Le
conflit entre Octavien et Marc Antoine
Depuis la mort de Jules César, la situation est tendue entre les
deux hommes. Ils sont pourtant tous deux partisans du disparu, mais
face à Marc Antoine qui se pose en vengeur de son
général assassiné, Octave se présente en
héritier et n'hésite pas à s'associer à
Cicéron et aux sénateurs qui souhaitent revenir à
la République. Bien sûr l'opposition des
Césaricides qui ont rassemblé des légions
facilement et dominent l'orient des provinces romaines, oblige les deux
hommes à combattre ensemble. Ils forment un triumvirat avec
Lépide, éliminent une grande partie de leurs adversaires
par des proscriptions en - 43 et ils triomphent en - 42, aux batailles
de Philippes. Mais une fois Sextus Pompée et Lépide
éliminés, chacun dirige une moitié du domaine
romain et agit de façon différente. Marc Antoine
règne à la manière de Pompée en Orient,
s'appuyant sur une clientèle de princes locaux mais la grande
expédition contre les Parthes est un échec. Octavien doit
face face à Rome aux mécontentements dus aux
expropriations effectuées pour doter les légionnaires de
terre après les batailles de Philippes, puis aux privations dues
au blocus de Sextus Pompée. Entre - 35 et - 33, Octavien livre
des campagnes en Illyrie et en Dalmatie ce qui lui permet de mobiliser
des légions près du domaine de Marc Antoine. Les
dernières années voient les deux camps se préparer
à l'affrontement inévitable. En - 31, Agrippa
réussit à regrouper la flotte et les légions
d'Octavien plus rapidement que Marc Antoine qui rassemble de toute
l'Asie, des troupes et des auxiliaires envoyés par la
Maurétanie, la Commagène, la Cappadoce, la Paphlagonie,
la Thrace et bien entendu, la flotte de Cléopâtre.
Les Préliminaires
La flotte d'Octavien est bien entraînée par la longue
guerre contre Sextus Pompée. En hiver, selon Dion Cassius,
Octavien part de Brindes vers Corcyre pour surprendre Marc Antoine,
mais une tempête lui occasionne des avaries et il revient en
Italie. Au printemps - 31, Agrippa attaque au sud du dispositif de Marc
Antoine, là où on l'attend le moins, au sud du
Péloponnèse pour couper le lien entre l'escadre qu'
Antoine a placée dans le golfe d'Ambracie et l'Egypte
d'où arrive le ravitaillement des troupes. La flotte d'Octave
chasse les navires qui convoient le blé depuis l'Egypte et la
Syrie. Agrippa capture la ville grecque et le port maritime de
Méthone où le roi maurétanien Bogud est
mis à mort sur l'ordre d'Agrippa nous dit Strabon. Ainsi
Agrippa peut contrôler tous les mouvements navals sur la
côte occidentale de la Grèce. La prise de Corcyre
défendue par une garnison est effectuée juste
après. Marc Antoine qui a projeté d'attaquer
l'Italie doit reporter son projet. Octavien débarque
ses légions au nord de Corfou, qui descendent le long de la
côte jusqu'à l'embouchure de l'Acheron, près du
promontoire d'Actium. Marc Antoine, dans son quartier
général de Patras, est sur la défensive, il se
presse de rejoindre sa flotte. La flotte d'Octavien est
installée dans la baie de Gomaros, ouverte vers le large.

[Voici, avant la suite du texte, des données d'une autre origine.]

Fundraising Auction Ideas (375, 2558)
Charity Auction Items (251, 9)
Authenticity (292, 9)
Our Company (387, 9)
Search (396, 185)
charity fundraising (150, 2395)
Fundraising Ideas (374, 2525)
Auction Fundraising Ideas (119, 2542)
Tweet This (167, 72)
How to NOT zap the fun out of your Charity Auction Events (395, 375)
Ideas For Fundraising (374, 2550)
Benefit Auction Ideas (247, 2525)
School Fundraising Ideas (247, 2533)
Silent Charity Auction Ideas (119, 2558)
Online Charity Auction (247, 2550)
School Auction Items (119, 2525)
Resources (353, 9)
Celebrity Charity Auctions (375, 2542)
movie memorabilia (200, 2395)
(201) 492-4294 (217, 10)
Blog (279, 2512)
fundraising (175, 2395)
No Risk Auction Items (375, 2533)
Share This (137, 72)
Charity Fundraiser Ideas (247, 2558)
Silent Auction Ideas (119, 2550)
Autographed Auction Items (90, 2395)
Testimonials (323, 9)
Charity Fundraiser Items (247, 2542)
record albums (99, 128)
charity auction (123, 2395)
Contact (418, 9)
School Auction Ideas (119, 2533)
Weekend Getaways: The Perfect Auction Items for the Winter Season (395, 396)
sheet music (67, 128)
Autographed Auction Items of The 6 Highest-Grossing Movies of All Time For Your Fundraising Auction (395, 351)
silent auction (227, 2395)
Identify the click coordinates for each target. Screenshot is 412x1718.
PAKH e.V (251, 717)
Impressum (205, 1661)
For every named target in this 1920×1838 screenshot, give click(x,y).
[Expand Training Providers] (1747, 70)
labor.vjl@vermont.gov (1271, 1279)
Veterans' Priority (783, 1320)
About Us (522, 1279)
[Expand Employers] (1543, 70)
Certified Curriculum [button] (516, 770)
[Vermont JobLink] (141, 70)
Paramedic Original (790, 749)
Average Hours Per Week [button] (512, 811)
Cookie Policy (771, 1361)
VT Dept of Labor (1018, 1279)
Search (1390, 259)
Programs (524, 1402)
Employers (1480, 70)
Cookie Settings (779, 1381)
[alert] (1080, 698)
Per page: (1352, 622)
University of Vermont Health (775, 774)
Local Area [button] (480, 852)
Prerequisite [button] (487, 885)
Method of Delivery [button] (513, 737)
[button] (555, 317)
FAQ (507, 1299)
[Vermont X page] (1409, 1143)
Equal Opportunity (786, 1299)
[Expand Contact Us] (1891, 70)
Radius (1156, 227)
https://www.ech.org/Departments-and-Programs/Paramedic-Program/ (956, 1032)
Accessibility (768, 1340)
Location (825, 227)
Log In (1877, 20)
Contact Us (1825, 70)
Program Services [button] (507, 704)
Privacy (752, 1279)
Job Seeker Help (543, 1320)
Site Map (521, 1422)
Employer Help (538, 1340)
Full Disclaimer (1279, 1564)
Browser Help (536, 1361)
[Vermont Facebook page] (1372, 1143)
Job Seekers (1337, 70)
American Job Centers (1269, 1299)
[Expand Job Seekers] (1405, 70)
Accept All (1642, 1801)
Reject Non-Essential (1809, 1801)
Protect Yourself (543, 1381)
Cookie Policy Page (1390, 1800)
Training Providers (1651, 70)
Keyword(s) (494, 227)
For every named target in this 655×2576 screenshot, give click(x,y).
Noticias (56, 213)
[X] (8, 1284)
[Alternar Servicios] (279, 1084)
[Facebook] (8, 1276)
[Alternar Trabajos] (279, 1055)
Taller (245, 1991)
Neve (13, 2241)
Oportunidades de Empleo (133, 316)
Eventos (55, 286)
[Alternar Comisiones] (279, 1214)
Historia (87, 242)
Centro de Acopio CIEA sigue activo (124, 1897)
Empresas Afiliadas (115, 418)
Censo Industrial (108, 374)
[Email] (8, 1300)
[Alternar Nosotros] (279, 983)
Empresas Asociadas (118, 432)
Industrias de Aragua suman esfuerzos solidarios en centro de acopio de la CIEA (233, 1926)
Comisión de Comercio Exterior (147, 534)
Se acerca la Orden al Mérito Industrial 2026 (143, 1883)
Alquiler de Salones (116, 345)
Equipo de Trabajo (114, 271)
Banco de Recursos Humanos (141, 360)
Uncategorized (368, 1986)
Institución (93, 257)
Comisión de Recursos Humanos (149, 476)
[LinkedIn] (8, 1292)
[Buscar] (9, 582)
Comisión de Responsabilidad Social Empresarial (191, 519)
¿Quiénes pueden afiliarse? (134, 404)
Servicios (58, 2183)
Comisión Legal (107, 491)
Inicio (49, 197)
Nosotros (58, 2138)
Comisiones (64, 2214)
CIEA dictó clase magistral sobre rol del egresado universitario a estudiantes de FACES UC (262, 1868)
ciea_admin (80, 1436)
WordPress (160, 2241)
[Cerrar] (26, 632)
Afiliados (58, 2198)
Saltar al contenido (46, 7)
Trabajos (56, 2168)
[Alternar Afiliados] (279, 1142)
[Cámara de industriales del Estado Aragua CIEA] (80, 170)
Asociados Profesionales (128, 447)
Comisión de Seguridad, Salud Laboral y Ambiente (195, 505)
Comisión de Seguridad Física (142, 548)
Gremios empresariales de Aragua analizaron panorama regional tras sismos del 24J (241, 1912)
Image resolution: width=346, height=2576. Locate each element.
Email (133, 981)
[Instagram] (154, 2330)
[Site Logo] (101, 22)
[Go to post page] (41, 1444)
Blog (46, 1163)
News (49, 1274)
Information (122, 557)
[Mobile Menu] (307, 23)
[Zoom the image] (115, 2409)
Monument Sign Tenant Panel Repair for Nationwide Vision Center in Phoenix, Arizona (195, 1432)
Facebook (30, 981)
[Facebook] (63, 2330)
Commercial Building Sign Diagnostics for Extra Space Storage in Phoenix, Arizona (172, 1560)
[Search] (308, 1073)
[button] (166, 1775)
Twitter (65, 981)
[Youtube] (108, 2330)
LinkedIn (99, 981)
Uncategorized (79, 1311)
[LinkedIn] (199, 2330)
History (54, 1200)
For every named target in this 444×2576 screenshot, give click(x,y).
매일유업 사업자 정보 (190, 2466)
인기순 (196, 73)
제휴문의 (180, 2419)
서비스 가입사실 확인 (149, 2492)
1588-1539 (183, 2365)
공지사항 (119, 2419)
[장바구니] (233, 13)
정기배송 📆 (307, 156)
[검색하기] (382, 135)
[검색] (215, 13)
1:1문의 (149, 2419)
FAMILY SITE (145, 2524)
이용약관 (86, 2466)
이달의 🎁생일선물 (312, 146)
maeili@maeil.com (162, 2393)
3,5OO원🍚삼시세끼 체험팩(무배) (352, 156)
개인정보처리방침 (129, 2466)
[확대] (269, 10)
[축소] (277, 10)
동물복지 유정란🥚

Les deux armées s'observent.
Agrippa poursuit son harcèlement pour isoler davantage Antoine
de ses bases arrières. Il capture Leucade et chasse l'escadre
qui garde le passage entre le cap Ducato et les îles d'Ithaque et
de Céphalonie. La flotte d'Antoine ne peut plus recevoir de
renfort tandis que celle d'Octavien dispose d'un port sûr,
contrôle les accès au golfe et assure la liaison de
l'armée avec l'Italie. Agrippa lance une attaque contre Patras
et bat l'escadre commandée par Quintus Nasidius, un ancien
partisan de Sextus Pompée. Puis Corinthe tombe à son
tour.
Dans son état major, Cléopâtre joue un rôle
important. C'est elle qui impose la bataille navale, pour participer
à la victoire avec ses soixante navires, alors que les officiers
d'Antoine veulent que la décision vienne du champ du bataille.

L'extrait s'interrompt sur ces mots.